There are few if any figures from the classic rock era that are more iconic than Doors lead singer Jim Morrison. He was a hard living wild child, and he could never find inner peace. Ultimately, he passed away in Paris, France from an apparent drug overdose.
This was on July 3, 1971, so the 50th anniversary of his death was recently recognized, and many people are thinking about as legacy. From an estate planning perspective, he made a major mistake that provides an instructive example.
Limitations of a Simple Will
Jim Morrison was not shy about sharing his absolute disdain for his parents. He essentially disowned them while he was living, so there is no way that he would have wanted them to inherit his resources.
It would not surprise anyone if an irreverent young rock star in his 20s didn’t have a will, but this was not the case. He executed a legally valid will before he passed, and the sole beneficiary to the estate was his girlfriend, Pamela Courson.
There was a caveat because Morrison knew that Courson’s drug problem could kill her shortly after his passing. The will stated that she would not receive the inheritance unless she was alive for at least 90 days after his death. His siblings were named as the alternate beneficiaries.
She did eventually receive the inheritance because she lived for another two years, but she never executed a will or any other estate planning documents. Under the intestate succession laws, her parents were in line to inherit her resources, including the Morrison estate.
This would certainly not be consistent with his wishes, and his parents made that contention when they filed a lawsuit. The two parties ultimately decided to split the ongoing royalties and the existing estate, and the suit was settled.
Trust Protections and Successor Beneficiaries
If Morrison would have worked with an estate planning attorney to develop a truly effective plan to cover all of his bases, this outcome could have been avoided. A trust could have been utilized, and a professional fiduciary could have been named as the trustee.
Since Pamela Courson was not a financial professional, and she had significant personal problems, there is no reason to think she would be able to effectively manage an ongoing enterprise. After all, Morrison estate was raking in significant royalties day after day.
A professional would have been in a better position to manage the assets, and certain safeguards could have been put into place to preserve the assets. Morrison could have named his siblings as successor beneficiaries, and they would have inherited the assets after Courson’s death.
Loss of Privacy
All the details are known to us because a will is admitted to probate. This is a legal process that takes place under the supervision of a court, and it is public, so the records are available to anyone that is interested in obtaining them.

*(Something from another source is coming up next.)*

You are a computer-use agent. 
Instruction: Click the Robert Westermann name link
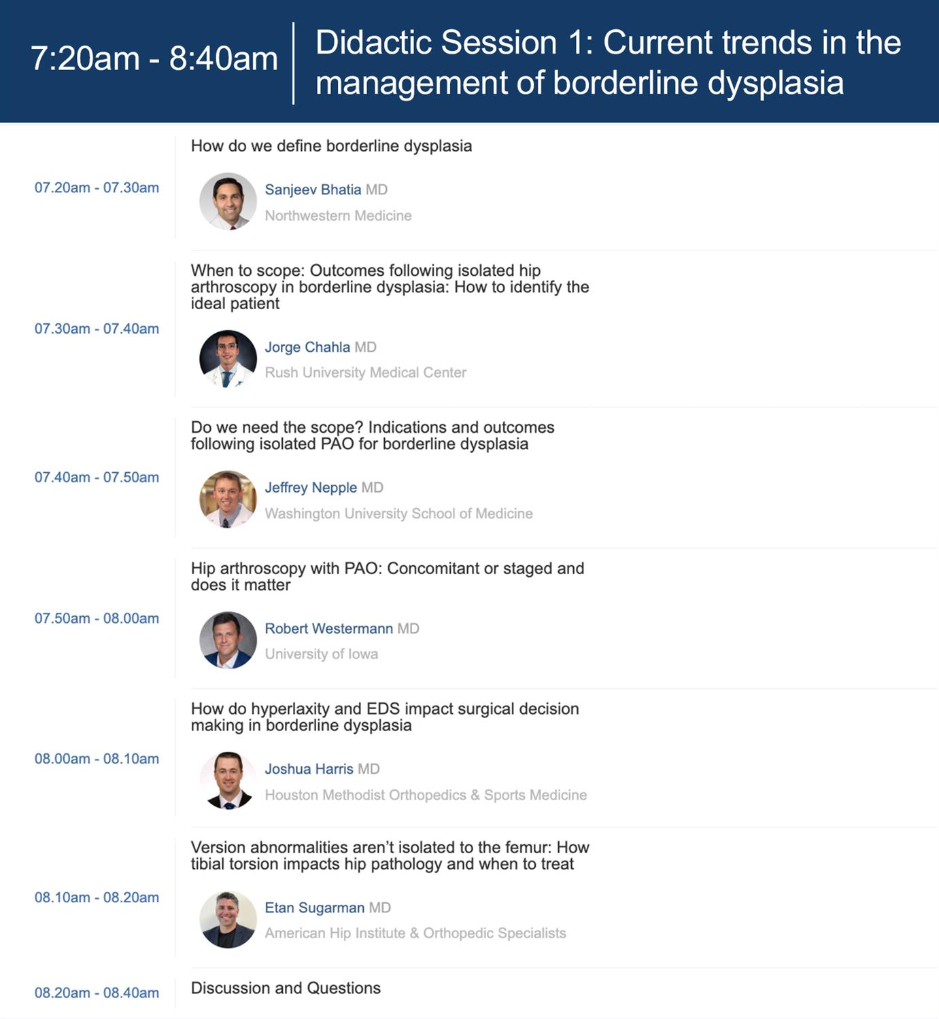328,628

You probably want your final affairs to be conducted confidentially, and you can preserve your privacy if you utilize a living trust as your asset transfer vehicle.

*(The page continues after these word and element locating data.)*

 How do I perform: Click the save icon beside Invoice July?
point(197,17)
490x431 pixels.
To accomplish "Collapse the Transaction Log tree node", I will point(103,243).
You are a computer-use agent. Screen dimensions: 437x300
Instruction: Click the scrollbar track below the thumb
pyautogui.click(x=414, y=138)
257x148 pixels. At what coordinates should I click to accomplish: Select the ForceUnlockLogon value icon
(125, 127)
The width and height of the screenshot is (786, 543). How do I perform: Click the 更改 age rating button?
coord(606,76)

There is no loss of control of the assets because you would act as the trustee while you are living. You would retain the right of revocation, so you would not be taking a risk with regard to your access to the assets on every level.
After your death, the successor trustee that you name in the trust declaration would be able to distribute the assets to the beneficiaries outside of probate. This is one of the benefits that living trusts provide, but it is not the only one, and this is why they are very widely utilized.
Attend a Free Seminar!
The best way to come away with a more thorough understanding of the estate planning process is to attend one of our seminars. They cover a lot of ground in a short period of time, and there is no charge, so you should definitely take advantage of one of these opportunities.
You can see the dates if you head over to our Glastonbury, CT Estate Planning Seminar page. When you identify the session you would like to attend, follow the simple instructions to register so we can reserve your spot.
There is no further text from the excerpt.